Constructed in 1070, the well-preserved Temple of Literature is dedicated to Confucius and is a fine example of traditional Vietnamese architecture. The first national university was established at the temple in 1076 and a curriculum of Confucian principles, literature and poetry would be taught there for the next 800 years. Originally open just to children of the nobility, the rules were changed in the 15th century so that exceptional students from all social strata could enroll – they just had to pass the entrance exams. Today the temple is open to all visitors who pay the 20,000 dong entrance fee. Just be sure to leave your horse outside the gates.
Beyond the imposing main gate lies a series of courtyards, each with fantastically pruned bushes and colorful displays. My favorite bushes were shaped to represent each of the animals of the Chinese zodiac. The courtyards are accessed via gates dedicated to the virtues of literature and scholarship. A large pond called the Well of Heavenly Clarity sits at the center of the third courtyard. I imagine during university days this was a serene area meant for quiet reflection, but on our visit there was quite a hubbub as a bevy of beauties were filming a segment for a Vietnamese reality show. Confucius probably rolled over in his grave.

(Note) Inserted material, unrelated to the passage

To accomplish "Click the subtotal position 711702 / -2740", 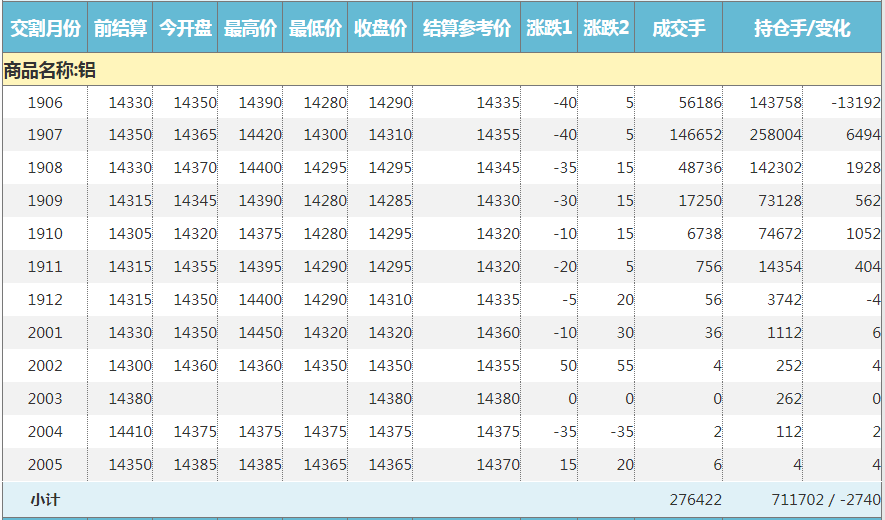I will click(x=825, y=499).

During the temple’s glory days, the university students could take the Imperial Exams administered by the monarch himself. Those who passed were given prestigious positions within the government. To honor their achievements, the graduates’ names were engraved on steles with a turtle – the symbol of longevity – at the base. 82 of the original 116 stelae are on display at the temple. Not to be eclipsed, the monarchs also had their own achievements carved into the stones.
A pavilion hidden at the back of the next courtyard holds the altars of Confucius and his four top disciples. Still an active place of worship, the air was heavy with the smoke of burning incense and the room was crowded with tourists and supplicants. Additional altars are dedicated to exceptional students from the university and honored philosophers. There is also a gold turtle on display that looks remarkably similar to the Hoan Kiem Lake specimen, but I wasn’t able to learn much about him.
Temple of Literature Address: Văn Miếu, Đống Đa, Hanoi, Vietnam Entrance Fee: 20,000 VND plus an extra 8,000 VND for the glossy brochure (1.40 USD total)
I love touring temples. This one looks interesting. I like all the bright colors. I grew up with hearing Confucius sayings. Although, I can’t remember any of them. Mom
The grounds of this temple were really lovely. You would have enjoyed all the flowers and ponds.